The OLEF-schema ("Open Literature Exchange Format" – http://www.bhl-europe.eu/bhl-schema/v0.3/) was developed to ensure . It covers the ability to combine bibliographical metadata (author, title, publication date, publication place, etc. - Dublin Core Elements), IPR metadtaa, as well as metadata for the digitized item (scan date, image information and file lists, type of page, etc.).
OLEF is capable of including information for names of taxa mentioned in puplications. It allows to “highlight” taxon names for later, efficient finding and processing and thus can be directly connected to the Taxon Names Services (Catalogue of Life, Global Names Architecture, PESI) and include their taxonomic concepts for search term amplification and reverse lookup.
An additional challenge within BHL-Europe was the harmonization of metadata provided by a wide range of content holders. As most partners provide their metadata in different formats and interfaces mapping to OLEF is required. A mapping tool (Schema Mapping Tool / SMT http://bhl.nhm-wien.ac.at/smt/launch.html ) was established to integrate mapping functionality into the ingest process of BHL-E.

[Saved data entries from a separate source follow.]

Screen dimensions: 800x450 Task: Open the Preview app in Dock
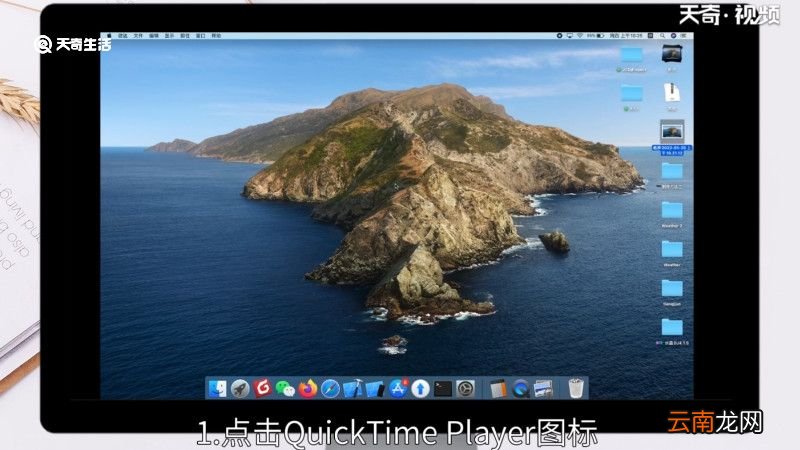pyautogui.click(x=543, y=389)
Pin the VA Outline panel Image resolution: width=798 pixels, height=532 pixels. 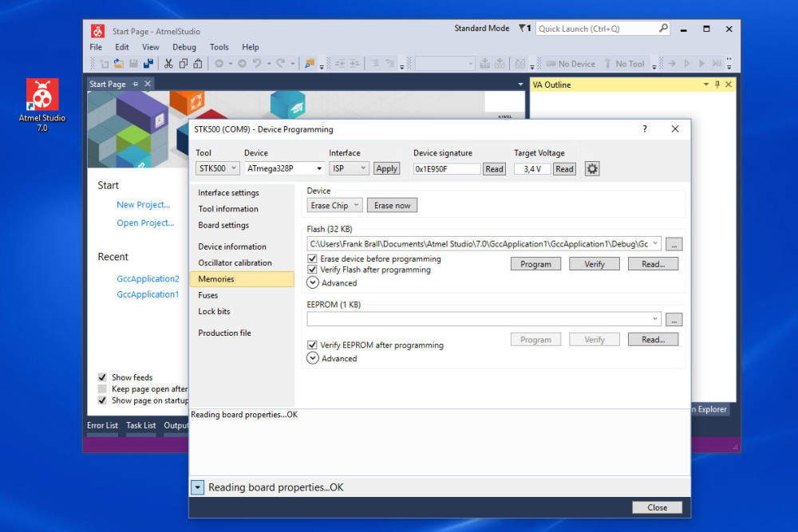tap(717, 84)
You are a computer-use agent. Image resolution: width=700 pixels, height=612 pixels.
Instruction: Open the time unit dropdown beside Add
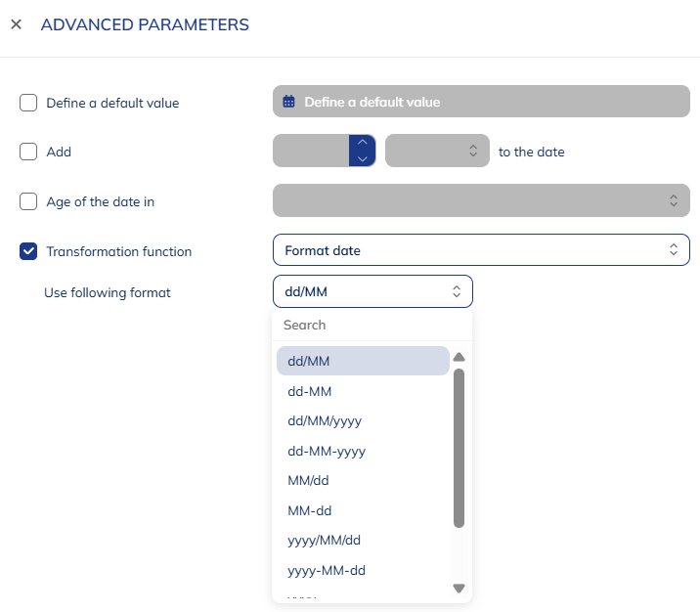437,151
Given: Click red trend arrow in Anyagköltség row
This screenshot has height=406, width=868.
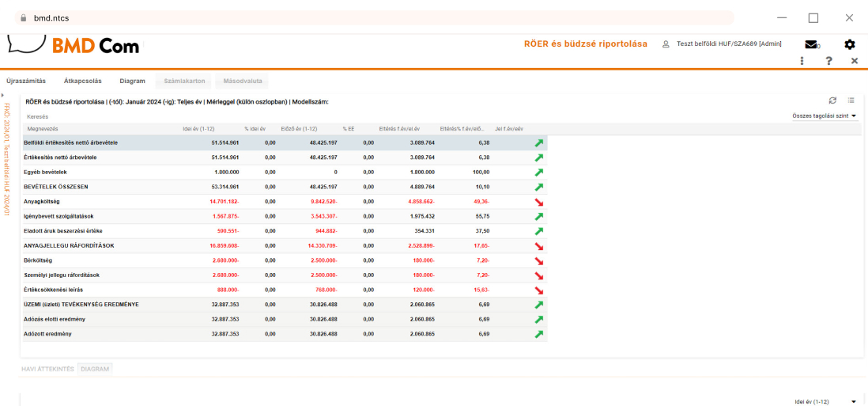Looking at the screenshot, I should pyautogui.click(x=538, y=202).
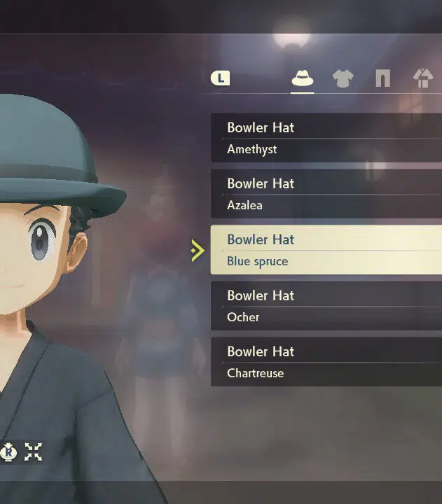Choose the Ocher Bowler Hat
Viewport: 442px width, 504px height.
pyautogui.click(x=326, y=306)
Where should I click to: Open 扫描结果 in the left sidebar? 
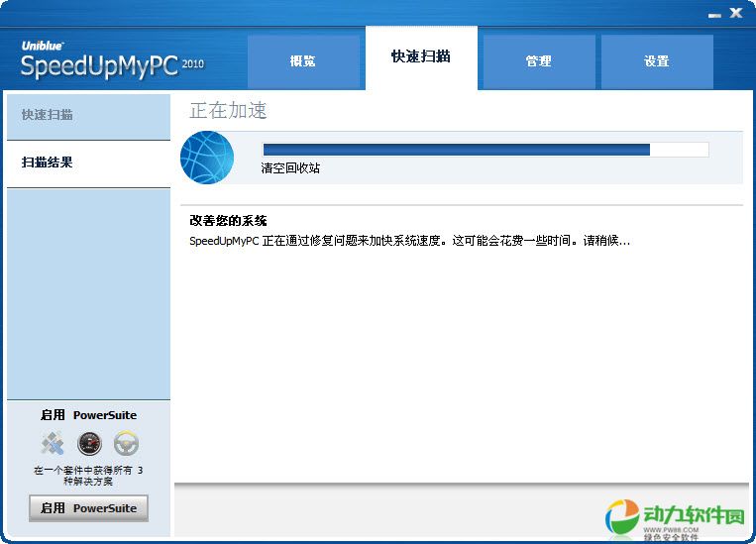[48, 163]
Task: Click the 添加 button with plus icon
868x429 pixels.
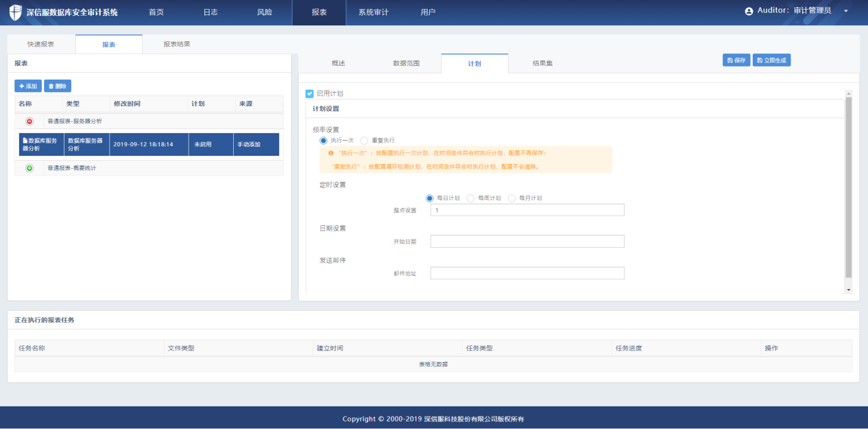Action: (x=28, y=86)
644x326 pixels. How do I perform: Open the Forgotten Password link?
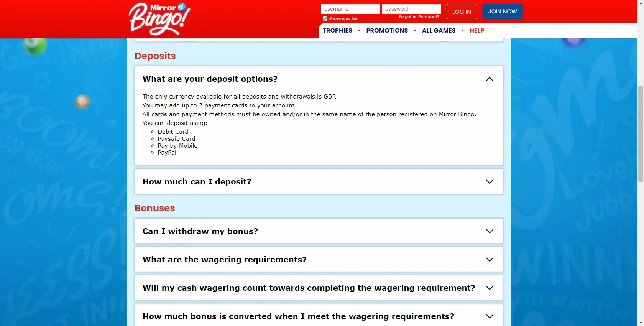tap(419, 17)
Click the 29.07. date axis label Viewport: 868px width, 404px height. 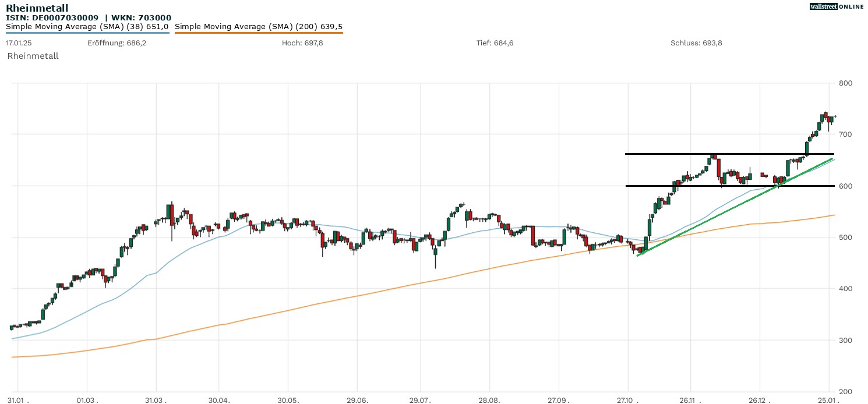click(x=420, y=401)
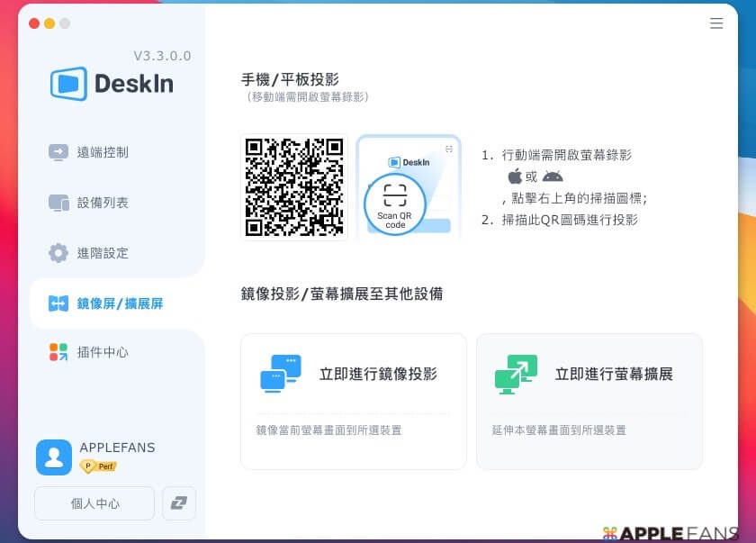Select the 鏡像屏/擴展屏 sidebar tab
Image resolution: width=756 pixels, height=543 pixels.
[117, 303]
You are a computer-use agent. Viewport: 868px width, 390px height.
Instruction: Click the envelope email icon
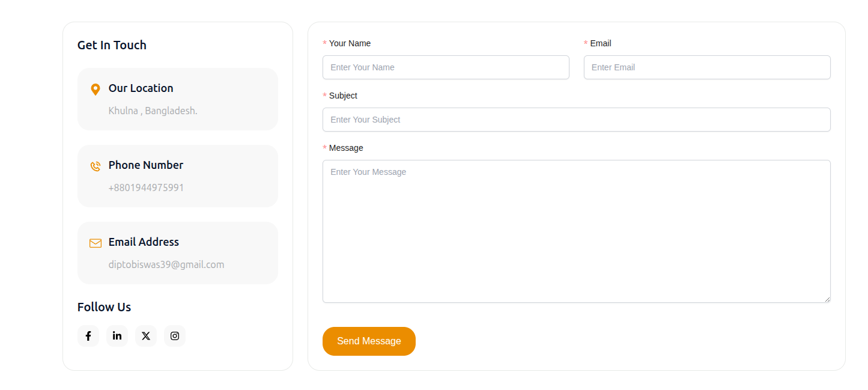(x=96, y=243)
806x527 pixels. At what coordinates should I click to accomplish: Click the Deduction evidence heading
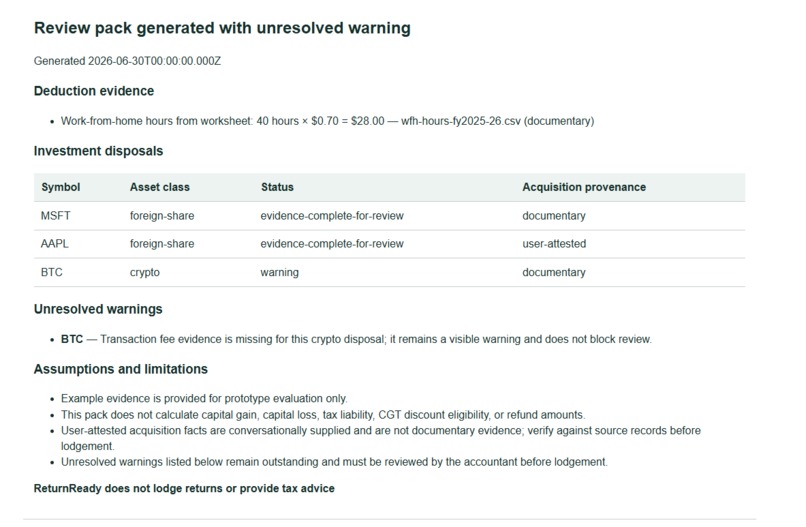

Several standard mappings for MODS, DC, MARC21, ESE, etc. are embedded into the software and can be processed automatically.
The SMT was designed to not only be capable of mapping data to OLEF but rather between arbitrary input and output schemas. Even actual data processing can be adopted by the SMT as it allows to change output formats, processing offsets, etc.
The talk will provide an overview of both the OLEF schema and the SMT and its implementation in the BHL-Europe environment.